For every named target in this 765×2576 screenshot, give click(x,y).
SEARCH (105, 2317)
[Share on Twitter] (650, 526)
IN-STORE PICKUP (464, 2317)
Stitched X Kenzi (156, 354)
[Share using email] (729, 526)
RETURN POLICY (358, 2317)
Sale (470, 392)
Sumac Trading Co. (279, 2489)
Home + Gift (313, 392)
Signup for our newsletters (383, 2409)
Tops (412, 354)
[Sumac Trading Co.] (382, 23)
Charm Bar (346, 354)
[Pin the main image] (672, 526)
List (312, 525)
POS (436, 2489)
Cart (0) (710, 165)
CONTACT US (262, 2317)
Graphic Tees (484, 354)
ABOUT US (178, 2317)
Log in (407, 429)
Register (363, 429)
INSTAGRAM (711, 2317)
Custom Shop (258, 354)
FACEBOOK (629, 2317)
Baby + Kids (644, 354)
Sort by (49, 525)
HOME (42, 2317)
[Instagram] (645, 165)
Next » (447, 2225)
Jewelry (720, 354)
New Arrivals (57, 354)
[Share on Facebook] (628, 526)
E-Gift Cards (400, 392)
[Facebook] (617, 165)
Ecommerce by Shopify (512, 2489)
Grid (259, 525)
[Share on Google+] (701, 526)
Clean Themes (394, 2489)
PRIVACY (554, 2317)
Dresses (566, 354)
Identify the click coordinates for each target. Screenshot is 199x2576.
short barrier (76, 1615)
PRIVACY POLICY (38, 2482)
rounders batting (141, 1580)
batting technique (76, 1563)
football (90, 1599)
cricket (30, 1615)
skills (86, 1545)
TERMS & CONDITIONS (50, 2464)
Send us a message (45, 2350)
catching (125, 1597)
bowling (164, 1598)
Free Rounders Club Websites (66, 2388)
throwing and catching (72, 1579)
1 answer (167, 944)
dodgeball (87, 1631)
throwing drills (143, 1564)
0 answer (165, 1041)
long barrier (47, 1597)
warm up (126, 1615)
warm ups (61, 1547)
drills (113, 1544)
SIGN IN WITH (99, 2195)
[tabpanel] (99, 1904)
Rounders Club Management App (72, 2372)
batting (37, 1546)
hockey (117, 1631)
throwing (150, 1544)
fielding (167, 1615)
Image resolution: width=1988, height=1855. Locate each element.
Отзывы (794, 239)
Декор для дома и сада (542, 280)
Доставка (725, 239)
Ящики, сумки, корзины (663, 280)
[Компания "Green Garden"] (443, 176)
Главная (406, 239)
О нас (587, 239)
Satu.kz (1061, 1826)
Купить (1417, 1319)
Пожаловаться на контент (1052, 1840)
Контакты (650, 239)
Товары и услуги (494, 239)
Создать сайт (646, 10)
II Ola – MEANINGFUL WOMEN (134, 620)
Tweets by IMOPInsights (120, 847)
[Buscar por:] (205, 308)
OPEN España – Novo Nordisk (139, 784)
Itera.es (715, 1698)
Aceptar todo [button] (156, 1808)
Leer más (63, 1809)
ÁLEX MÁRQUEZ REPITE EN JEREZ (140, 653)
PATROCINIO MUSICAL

****

TASK REQUIREMENTS: Please transcribe the data exactly from its first line. End with the line that contains "Создать сайт (646, 10)".

FINISHED TASK:
For every named target in this 765×2576 screenshot, give click(x,y).
SEARCH (105, 2317)
[Share on Twitter] (650, 526)
IN-STORE PICKUP (464, 2317)
Stitched X Kenzi (156, 354)
[Share using email] (729, 526)
RETURN POLICY (358, 2317)
Sale (470, 392)
Sumac Trading Co. (279, 2489)
Home + Gift (313, 392)
Signup for our newsletters (383, 2409)
Tops (412, 354)
[Sumac Trading Co.] (382, 23)
Charm Bar (346, 354)
[Pin the main image] (672, 526)
List (312, 525)
POS (436, 2489)
Cart (0) (710, 165)
CONTACT US (262, 2317)
Graphic Tees (484, 354)
ABOUT US (178, 2317)
Log in (407, 429)
Register (363, 429)
INSTAGRAM (711, 2317)
Custom Shop (258, 354)
FACEBOOK (629, 2317)
Baby + Kids (644, 354)
Sort by (49, 525)
HOME (42, 2317)
[Instagram] (645, 165)
Next » (447, 2225)
Jewelry (720, 354)
New Arrivals (57, 354)
[Share on Facebook] (628, 526)
E-Gift Cards (400, 392)
[Facebook] (617, 165)
Ecommerce by Shopify (512, 2489)
Grid (259, 525)
[Share on Google+] (701, 526)
Clean Themes (394, 2489)
PRIVACY (554, 2317)
Dresses (566, 354)
Identify the click coordinates for each target. Screenshot is 199x2576.
short barrier (76, 1615)
PRIVACY POLICY (38, 2482)
rounders batting (141, 1580)
batting technique (76, 1563)
football (90, 1599)
cricket (30, 1615)
skills (86, 1545)
TERMS & CONDITIONS (50, 2464)
Send us a message (45, 2350)
catching (125, 1597)
bowling (164, 1598)
Free Rounders Club Websites (66, 2388)
throwing and catching (72, 1579)
1 answer (167, 944)
dodgeball (87, 1631)
throwing drills (143, 1564)
0 answer (165, 1041)
long barrier (47, 1597)
warm up (126, 1615)
warm ups (61, 1547)
drills (113, 1544)
SIGN IN WITH (99, 2195)
[tabpanel] (99, 1904)
Rounders Club Management App (72, 2372)
batting (37, 1546)
hockey (117, 1631)
throwing (150, 1544)
fielding (167, 1615)
Image resolution: width=1988, height=1855. Locate each element.
Отзывы (794, 239)
Декор для дома и сада (542, 280)
Доставка (725, 239)
Ящики, сумки, корзины (663, 280)
[Компания "Green Garden"] (443, 176)
Главная (406, 239)
О нас (587, 239)
Satu.kz (1061, 1826)
Купить (1417, 1319)
Пожаловаться на контент (1052, 1840)
Контакты (650, 239)
Товары и услуги (494, 239)
Создать сайт (646, 10)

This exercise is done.